Tax Bill Is Good For Textile Manufacturers
By James A. Morrissey, Washington Correspondent
The $70 billion tax relief package that President George W. Bush will sign into law later this week should provide some help to the beleaguered US textile industry. Provisions granting more liberal treatment of investment credit and capital gains and investments in plant equipment will be a source of funds to help the industry modernize and compete with overseas manufacturers.
The new bill extends for 10 years many of the provisions contained in the Jobs and Growth Act of 2003. Among those provisions was an increase of the amount small business may expense from $25,000 to $100,000. It also increased from $200,000 to $400,000 the amount of total investment credit a business can take in a year.

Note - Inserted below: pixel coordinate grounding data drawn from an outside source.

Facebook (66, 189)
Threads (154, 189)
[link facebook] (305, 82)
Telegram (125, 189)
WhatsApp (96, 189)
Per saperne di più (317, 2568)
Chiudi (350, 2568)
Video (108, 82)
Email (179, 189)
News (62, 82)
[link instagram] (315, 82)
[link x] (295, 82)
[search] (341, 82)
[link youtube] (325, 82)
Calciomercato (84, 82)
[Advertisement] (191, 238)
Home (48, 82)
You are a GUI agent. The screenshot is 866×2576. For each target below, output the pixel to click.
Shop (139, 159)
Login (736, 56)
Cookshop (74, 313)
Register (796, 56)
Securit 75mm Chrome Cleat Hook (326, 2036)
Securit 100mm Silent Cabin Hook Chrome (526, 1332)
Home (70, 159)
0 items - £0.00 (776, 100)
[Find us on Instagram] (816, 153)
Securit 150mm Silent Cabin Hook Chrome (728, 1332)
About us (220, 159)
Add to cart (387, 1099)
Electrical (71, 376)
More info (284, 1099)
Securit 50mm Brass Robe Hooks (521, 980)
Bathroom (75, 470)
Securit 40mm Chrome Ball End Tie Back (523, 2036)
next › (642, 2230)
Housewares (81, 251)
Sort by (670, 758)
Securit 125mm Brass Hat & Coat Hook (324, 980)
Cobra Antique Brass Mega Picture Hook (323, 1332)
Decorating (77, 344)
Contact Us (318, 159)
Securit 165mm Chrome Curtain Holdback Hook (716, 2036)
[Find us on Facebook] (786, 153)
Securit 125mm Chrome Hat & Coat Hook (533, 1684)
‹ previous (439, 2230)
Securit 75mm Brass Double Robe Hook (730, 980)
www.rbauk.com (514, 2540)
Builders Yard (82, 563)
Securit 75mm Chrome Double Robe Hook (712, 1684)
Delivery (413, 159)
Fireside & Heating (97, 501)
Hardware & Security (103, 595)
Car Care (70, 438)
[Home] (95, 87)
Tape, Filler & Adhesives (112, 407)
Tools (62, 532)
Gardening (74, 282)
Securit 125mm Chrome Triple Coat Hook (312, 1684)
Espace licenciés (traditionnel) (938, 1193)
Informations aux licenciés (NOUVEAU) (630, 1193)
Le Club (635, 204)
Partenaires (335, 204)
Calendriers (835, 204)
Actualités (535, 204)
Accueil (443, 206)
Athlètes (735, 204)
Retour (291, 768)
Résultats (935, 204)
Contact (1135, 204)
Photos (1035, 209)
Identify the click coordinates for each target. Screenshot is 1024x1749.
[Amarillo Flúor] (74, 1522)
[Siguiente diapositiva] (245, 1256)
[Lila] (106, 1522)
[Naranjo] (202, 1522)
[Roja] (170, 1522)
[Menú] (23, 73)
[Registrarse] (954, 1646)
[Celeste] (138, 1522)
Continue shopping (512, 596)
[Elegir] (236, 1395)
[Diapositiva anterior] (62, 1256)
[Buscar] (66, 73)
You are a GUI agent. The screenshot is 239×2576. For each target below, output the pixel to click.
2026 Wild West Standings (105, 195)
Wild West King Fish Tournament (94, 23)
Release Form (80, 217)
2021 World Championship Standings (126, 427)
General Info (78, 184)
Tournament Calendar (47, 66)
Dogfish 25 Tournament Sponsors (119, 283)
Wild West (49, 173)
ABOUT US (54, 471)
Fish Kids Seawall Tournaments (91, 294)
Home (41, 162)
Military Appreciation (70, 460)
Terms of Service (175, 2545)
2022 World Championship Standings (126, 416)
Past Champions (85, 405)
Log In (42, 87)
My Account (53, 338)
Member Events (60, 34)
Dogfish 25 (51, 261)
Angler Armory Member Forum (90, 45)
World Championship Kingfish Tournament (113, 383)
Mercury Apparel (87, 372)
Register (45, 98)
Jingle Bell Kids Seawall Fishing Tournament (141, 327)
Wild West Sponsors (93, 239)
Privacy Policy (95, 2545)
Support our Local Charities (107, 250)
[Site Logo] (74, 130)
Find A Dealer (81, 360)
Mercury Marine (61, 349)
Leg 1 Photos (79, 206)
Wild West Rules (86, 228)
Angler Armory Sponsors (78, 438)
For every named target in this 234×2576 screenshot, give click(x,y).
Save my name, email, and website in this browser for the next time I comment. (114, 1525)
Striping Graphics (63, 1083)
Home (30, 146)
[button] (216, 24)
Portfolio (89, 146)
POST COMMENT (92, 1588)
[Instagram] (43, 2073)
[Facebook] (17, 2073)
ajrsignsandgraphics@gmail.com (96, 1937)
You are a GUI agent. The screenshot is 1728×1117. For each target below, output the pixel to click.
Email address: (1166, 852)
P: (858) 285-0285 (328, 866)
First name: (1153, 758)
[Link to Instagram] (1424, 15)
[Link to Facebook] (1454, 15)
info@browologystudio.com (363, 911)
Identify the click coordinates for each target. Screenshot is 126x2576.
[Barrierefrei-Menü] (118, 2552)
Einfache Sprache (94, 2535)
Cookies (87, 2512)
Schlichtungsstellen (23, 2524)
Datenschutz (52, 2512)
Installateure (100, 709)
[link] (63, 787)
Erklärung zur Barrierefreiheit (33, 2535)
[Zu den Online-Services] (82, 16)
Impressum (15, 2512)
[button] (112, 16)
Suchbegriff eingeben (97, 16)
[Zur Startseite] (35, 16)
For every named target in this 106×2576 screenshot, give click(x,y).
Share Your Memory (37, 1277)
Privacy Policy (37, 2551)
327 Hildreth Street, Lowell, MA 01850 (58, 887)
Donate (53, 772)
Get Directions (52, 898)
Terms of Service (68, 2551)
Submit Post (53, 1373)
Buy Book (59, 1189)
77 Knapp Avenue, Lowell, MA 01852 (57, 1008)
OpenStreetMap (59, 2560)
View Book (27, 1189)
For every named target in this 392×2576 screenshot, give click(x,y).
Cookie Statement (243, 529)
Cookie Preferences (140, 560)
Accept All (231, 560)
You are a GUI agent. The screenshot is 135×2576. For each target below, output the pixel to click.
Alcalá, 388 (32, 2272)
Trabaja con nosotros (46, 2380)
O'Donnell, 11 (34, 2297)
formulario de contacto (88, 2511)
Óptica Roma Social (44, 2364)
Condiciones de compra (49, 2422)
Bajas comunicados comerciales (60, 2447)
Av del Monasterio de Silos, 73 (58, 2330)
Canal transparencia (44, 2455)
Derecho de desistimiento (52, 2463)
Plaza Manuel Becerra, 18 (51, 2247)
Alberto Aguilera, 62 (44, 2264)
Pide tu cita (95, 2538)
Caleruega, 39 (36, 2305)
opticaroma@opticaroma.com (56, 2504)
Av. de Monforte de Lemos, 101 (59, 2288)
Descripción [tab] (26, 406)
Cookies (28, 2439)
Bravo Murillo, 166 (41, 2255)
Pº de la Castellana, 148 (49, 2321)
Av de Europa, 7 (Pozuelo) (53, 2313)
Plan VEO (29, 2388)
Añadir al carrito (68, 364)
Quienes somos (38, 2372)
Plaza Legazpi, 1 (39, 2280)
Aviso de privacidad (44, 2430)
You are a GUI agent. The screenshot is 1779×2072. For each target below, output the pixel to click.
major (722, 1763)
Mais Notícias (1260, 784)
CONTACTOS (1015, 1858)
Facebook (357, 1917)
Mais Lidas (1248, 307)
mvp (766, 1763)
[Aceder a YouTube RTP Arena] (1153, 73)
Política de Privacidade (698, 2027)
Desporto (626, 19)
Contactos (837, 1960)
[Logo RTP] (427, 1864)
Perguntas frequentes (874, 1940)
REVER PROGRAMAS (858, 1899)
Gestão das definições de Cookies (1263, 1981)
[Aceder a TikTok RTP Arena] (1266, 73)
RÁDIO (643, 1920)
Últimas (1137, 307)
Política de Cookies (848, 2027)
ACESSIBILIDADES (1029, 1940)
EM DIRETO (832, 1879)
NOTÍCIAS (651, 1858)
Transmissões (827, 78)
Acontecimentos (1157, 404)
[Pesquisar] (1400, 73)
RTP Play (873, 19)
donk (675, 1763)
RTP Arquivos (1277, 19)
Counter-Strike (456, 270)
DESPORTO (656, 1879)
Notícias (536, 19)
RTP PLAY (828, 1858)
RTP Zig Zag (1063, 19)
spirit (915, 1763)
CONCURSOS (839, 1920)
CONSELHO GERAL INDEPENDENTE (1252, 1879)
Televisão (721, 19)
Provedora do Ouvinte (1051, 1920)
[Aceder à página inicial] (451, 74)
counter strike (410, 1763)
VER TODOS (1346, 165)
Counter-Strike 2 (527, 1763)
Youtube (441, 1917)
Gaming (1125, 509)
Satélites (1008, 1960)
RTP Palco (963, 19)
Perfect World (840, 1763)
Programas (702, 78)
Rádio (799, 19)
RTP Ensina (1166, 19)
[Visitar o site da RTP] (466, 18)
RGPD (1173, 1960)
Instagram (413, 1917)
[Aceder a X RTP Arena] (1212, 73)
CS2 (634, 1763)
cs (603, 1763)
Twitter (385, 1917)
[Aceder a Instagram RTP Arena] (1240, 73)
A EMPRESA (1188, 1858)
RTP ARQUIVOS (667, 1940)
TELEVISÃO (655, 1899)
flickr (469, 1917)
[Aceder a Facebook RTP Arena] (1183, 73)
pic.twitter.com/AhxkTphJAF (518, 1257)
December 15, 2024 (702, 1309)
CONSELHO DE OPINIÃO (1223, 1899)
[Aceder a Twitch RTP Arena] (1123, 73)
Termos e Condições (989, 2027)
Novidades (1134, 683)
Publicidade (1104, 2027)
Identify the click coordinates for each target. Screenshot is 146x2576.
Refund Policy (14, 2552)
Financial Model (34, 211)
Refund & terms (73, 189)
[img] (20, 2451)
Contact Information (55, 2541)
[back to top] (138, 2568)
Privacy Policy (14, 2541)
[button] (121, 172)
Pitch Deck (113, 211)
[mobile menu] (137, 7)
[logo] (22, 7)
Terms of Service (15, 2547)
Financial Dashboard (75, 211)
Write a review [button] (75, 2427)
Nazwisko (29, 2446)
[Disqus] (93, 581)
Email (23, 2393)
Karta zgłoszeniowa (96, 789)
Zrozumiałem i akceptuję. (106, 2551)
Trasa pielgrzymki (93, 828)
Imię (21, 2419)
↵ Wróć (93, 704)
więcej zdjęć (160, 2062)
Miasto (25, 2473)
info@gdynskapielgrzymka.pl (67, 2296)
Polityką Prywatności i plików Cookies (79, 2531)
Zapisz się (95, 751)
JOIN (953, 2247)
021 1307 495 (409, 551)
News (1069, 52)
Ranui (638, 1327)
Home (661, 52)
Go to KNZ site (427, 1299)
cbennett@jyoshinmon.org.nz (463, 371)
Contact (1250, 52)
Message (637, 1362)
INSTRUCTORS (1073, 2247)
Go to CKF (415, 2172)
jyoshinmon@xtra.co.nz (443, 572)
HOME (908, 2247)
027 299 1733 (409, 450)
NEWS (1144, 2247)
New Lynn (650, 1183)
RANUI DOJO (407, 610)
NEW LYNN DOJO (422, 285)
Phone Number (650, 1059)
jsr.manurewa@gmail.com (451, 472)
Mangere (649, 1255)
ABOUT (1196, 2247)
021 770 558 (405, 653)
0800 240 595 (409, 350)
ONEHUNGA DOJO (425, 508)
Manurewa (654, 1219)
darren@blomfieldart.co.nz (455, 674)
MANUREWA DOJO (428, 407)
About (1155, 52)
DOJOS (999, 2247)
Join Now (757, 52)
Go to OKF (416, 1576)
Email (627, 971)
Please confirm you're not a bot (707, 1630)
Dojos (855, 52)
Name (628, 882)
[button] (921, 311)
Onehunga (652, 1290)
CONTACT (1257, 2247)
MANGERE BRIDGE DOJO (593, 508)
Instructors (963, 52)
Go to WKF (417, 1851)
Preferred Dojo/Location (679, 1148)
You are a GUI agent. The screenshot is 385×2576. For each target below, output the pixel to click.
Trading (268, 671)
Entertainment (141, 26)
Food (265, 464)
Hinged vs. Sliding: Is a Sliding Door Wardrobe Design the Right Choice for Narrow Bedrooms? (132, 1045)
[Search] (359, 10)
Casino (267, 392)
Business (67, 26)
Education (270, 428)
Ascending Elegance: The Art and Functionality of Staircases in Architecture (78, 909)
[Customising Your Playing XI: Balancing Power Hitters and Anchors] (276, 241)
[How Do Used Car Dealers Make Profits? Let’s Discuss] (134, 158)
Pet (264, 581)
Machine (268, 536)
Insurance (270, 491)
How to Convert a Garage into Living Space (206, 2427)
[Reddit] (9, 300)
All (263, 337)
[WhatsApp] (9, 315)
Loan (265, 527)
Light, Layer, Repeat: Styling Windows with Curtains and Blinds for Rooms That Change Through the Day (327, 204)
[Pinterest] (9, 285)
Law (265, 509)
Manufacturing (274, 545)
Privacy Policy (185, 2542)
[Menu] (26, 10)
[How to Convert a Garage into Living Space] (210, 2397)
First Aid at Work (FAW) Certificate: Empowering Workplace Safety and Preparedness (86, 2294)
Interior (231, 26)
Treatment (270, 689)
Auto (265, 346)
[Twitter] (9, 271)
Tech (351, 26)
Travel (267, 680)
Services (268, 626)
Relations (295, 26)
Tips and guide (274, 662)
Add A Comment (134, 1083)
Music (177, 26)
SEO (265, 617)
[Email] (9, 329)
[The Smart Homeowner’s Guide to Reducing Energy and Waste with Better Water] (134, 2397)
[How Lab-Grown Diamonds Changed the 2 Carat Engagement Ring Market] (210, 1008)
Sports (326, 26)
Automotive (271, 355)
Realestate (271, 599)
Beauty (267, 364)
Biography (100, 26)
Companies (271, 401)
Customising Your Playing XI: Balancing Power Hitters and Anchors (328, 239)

As the bill cleared Congress, Jim Chestnutt, president and CEO of New York City-based National Spinning Co. Inc. and chairman of the Washington-based National Council of Textile Organizations, saw it as a key to enhancing the US textile industry's competitiveness by generating funds for investments in plants and equipment. He said: "This legislation provides important incentives for continued investment in US textile manufacturing that will help ensure the future competitiveness of our industry. Extending the current lower rates on capital gains and dividends and maintaining the current levels of expensing will have a positive impact on the US textile industry and will help stabilize our industry against job losses caused by low-cost imports from China."